The land will be built on an ‘infill site’, but the objectors say it should be seen as a tree-lined garden. “It is an abuse of the English language,” Ms Adie said.
Her written objection had said: “The scheme would block our main source of light and render our flat much darker. It is shocking and appalling that the planning officer didn’t even bother to do a site visit and considers the loss of daylight ‘’immaterial’,” their objection said.
“By granting this application the planning committee would deprive us of light – and the other three residents on the south side – and spoil our enjoyment of our home to the degree where we would have to consider moving out.”
When they were told they could say no more, Cecilia Adie, who also lives next to the site, carried on regardless and told how she had seen bats flying in “figures of eight” around the site, adding: “It was the most enchanting manifestation of nature I’ve ever seen.”

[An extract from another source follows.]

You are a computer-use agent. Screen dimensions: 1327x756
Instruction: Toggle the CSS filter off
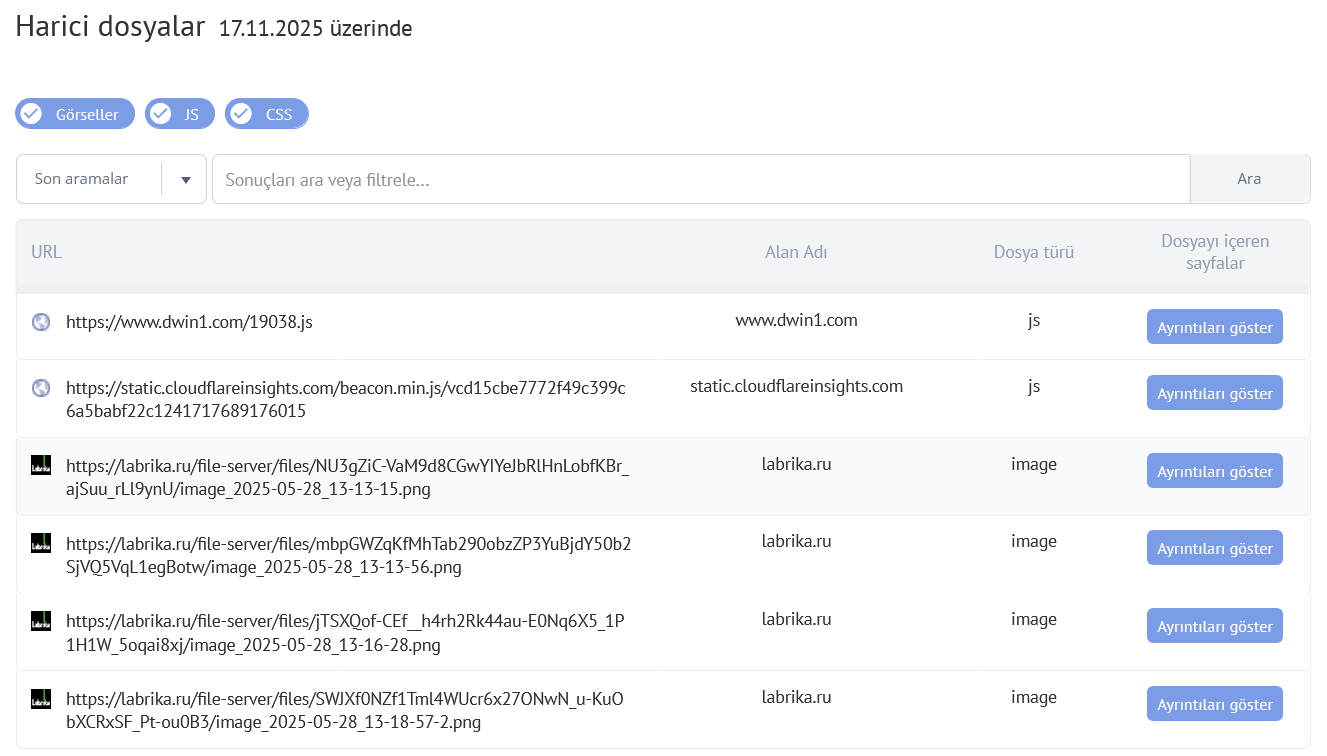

Ward councillor Lorna Russell also spoke in opposition, adding: “The geometrics are a 45 degree roof, as well as the red brick which just does not blend with the frontage of the mansion blocks at this part of Gondar Gardens.”
And Conservative committee member Councillor Andrew Parkinson said: “It seems to me it’s made no attempt whatsoever to fit in with local character. There’s the red brick but also this sort of V shaped design which isn’t something that you really see in the local area.”
But Camden’s planning officers had recommended permission be granted in a report which said: “The proposed development would occupy most of the currently open plot with a new three storey building. There would be some impacts on residential amenities of neighbouring occupiers but these are considered acceptable on balance, and any harm found would need to be balanced against the scheme’s contribution towards housing.”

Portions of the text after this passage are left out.